→ DATA FOR REVIEW:
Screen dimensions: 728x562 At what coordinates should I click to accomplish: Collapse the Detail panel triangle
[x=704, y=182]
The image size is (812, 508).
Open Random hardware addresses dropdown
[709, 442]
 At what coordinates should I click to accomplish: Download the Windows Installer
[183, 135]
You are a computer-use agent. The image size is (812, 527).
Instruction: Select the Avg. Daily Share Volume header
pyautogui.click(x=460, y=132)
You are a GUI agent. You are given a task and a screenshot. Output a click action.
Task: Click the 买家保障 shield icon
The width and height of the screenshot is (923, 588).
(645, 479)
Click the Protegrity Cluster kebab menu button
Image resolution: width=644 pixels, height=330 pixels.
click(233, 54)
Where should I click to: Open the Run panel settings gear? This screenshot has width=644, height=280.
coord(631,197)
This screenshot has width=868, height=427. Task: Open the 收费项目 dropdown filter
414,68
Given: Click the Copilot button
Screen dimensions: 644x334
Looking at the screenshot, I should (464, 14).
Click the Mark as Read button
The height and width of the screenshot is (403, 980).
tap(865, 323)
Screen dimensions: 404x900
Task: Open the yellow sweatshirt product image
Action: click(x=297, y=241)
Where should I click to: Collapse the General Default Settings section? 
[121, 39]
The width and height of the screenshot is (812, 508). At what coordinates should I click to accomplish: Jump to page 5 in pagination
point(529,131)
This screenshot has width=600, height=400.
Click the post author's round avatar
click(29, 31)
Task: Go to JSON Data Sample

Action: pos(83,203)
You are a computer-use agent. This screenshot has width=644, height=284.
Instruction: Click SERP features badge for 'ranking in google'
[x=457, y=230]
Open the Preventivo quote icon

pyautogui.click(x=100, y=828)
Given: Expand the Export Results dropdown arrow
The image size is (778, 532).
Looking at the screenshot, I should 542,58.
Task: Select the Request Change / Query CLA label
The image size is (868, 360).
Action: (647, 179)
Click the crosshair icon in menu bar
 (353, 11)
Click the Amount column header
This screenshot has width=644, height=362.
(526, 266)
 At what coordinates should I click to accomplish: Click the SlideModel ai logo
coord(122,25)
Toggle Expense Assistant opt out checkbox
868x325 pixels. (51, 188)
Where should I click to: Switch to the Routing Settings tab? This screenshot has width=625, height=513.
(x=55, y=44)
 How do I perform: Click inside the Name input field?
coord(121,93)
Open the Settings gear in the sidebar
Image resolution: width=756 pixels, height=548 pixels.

→ REQUIRED WORK: With nothing added or dropped, write out every entry.

→ SOLUTION TO THIS EXERCISE:
Screen dimensions: 728x562 At what coordinates should I click to accomplish: Collapse the Detail panel triangle
[x=704, y=182]
The image size is (812, 508).
Open Random hardware addresses dropdown
[709, 442]
 At what coordinates should I click to accomplish: Download the Windows Installer
[183, 135]
You are a computer-use agent. The image size is (812, 527).
Instruction: Select the Avg. Daily Share Volume header
pyautogui.click(x=460, y=132)
You are a GUI agent. You are given a task and a screenshot. Output a click action.
Task: Click the 买家保障 shield icon
The width and height of the screenshot is (923, 588).
(645, 479)
Click the Protegrity Cluster kebab menu button
Image resolution: width=644 pixels, height=330 pixels.
click(233, 54)
Where should I click to: Open the Run panel settings gear? This screenshot has width=644, height=280.
coord(631,197)
This screenshot has width=868, height=427. Task: Open the 收费项目 dropdown filter
414,68
Given: Click the Copilot button
Screen dimensions: 644x334
Looking at the screenshot, I should (464, 14).
Click the Mark as Read button
The height and width of the screenshot is (403, 980).
tap(865, 323)
Screen dimensions: 404x900
Task: Open the yellow sweatshirt product image
Action: click(x=297, y=241)
Where should I click to: Collapse the General Default Settings section? 
[121, 39]
The width and height of the screenshot is (812, 508). At what coordinates should I click to accomplish: Jump to page 5 in pagination
point(529,131)
This screenshot has width=600, height=400.
Click the post author's round avatar
click(29, 31)
Task: Go to JSON Data Sample

Action: pos(83,203)
You are a computer-use agent. This screenshot has width=644, height=284.
Instruction: Click SERP features badge for 'ranking in google'
[x=457, y=230]
Open the Preventivo quote icon

pyautogui.click(x=100, y=828)
Given: Expand the Export Results dropdown arrow
The image size is (778, 532).
Looking at the screenshot, I should 542,58.
Task: Select the Request Change / Query CLA label
The image size is (868, 360).
Action: (647, 179)
Click the crosshair icon in menu bar
 (353, 11)
Click the Amount column header
This screenshot has width=644, height=362.
(526, 266)
 At what coordinates should I click to accomplish: Click the SlideModel ai logo
coord(122,25)
Toggle Expense Assistant opt out checkbox
868x325 pixels. (51, 188)
Where should I click to: Switch to the Routing Settings tab? This screenshot has width=625, height=513.
(x=55, y=44)
 How do I perform: Click inside the Name input field?
coord(121,93)
Open the Settings gear in the sidebar
Image resolution: width=756 pixels, height=548 pixels.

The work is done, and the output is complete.